Currently, PC Urban and its IntraUrban partner Nicola Wealth Real Estate are working on four projects. “Two are finishing up: one in Kelowna, and one in Langford,” Sawchyn said. “Both have been very successful.”

They are also selling and constructing:

  • IntraUrban Southlands in South Vancouver, a three-building, 120,000-square-foot property which is 40 per cent sold;
  • and IntraUrban Eagle Ridge, which comprises approximately 100,000 square feet in two buildings located in Coquitlam on Barnet Highway. That project is 30 per cent sold.

Still a market for traditional workspaces

Sawchyn says B.C.’s current economic turbulence seems to have buyers more focused on simplicity, predictability and traditional designs. 

For IntraUrban, that means functional spaces with 24-26-foot clear ceilings, generous loading areas and easy access for trucks.

“We have seen others experiment more with stacked industrial space that’s a little more creative,” Sawchyn said.
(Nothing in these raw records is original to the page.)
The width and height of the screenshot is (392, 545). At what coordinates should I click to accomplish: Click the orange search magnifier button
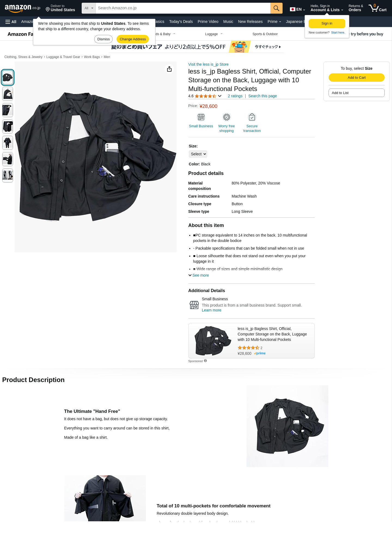tap(276, 8)
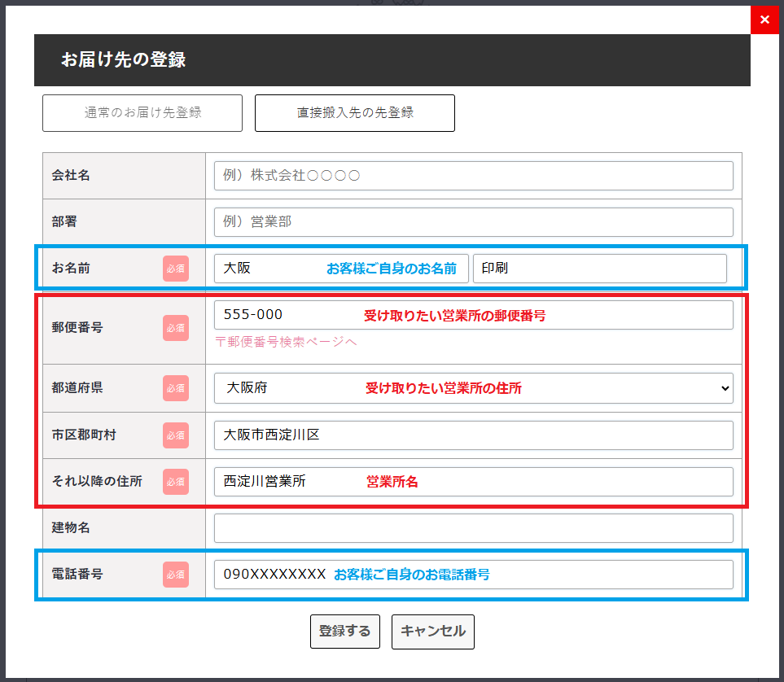The image size is (784, 682).
Task: Open the 〒郵便番号検索ページへ link
Action: [x=286, y=342]
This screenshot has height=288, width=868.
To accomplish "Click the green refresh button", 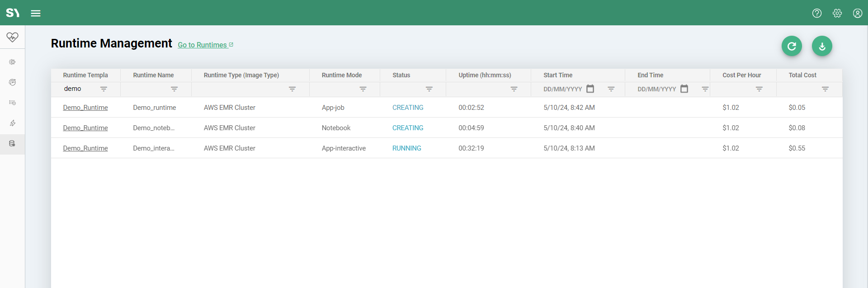I will point(791,46).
“That is becoming a little bit more challenging in our market to lease and sell as we’ve returned to a more normal environment. With owners . . . we’re also seeing a decided appetite for conventional industrial space.”

Despite the ups and downs of the economy and elevated interest rates, demand for industrial space in Metro Vancouver has remained quite strong on the leasing and strata sides.

At the end of 2023, total industrial vacancy in Metro Vancouver was only 1.9 per cent, according to Avison Young’s year-end industrial report for the region.

The total availability rate had inched up to 3.9 per cent by the end of the year, providing some modest relief and space for companies to relocate, expand or start operations.

The last quarter of last year saw 2.1 million square feet of industrial absorption, while there is roughly seven million square feet of space under construction across 44 projects, the Avison Young report showed.

About 1.3 million square feet of that space under construction is strata with more than half designated as small-bay space. 

Despite the rising vacancy, Metro Vancouver retains its title as one of the tightest industrial markets in Canada and the U.S., the report notes.

About PC Urban and Nicola Wealth

Founded in 2010, PC Urban Properties is a real estate development and investment company which has developed and launched real estate projects across all asset classes – retail, office, industrial and multifamily.

PC Urban is active throughout Metro Vancouver, the Central Okanagan and Southern Vancouver Island.

It has has developed over $2.1 billion of projects across all asset classes and currently has 2.4 million square feet of space under development including 700,000 square feet of office space.

Nicola Wealth Real Estate (NWRE) is the in-house real estate team of Nicola Wealth, a Canadian financial planning and investment firm with over $12.115 billion of assets under management.

NWRE sources and asset manages a growing portfolio of properties in major markets across North America spanning a diversified range of asset classes which include industrial, multifamily, rental apartment, office, self-storage, retail and seniors housing.

With the acquisition of Blackwood Partners, the NWRE portfolio exceeds $108 billion gross asset value.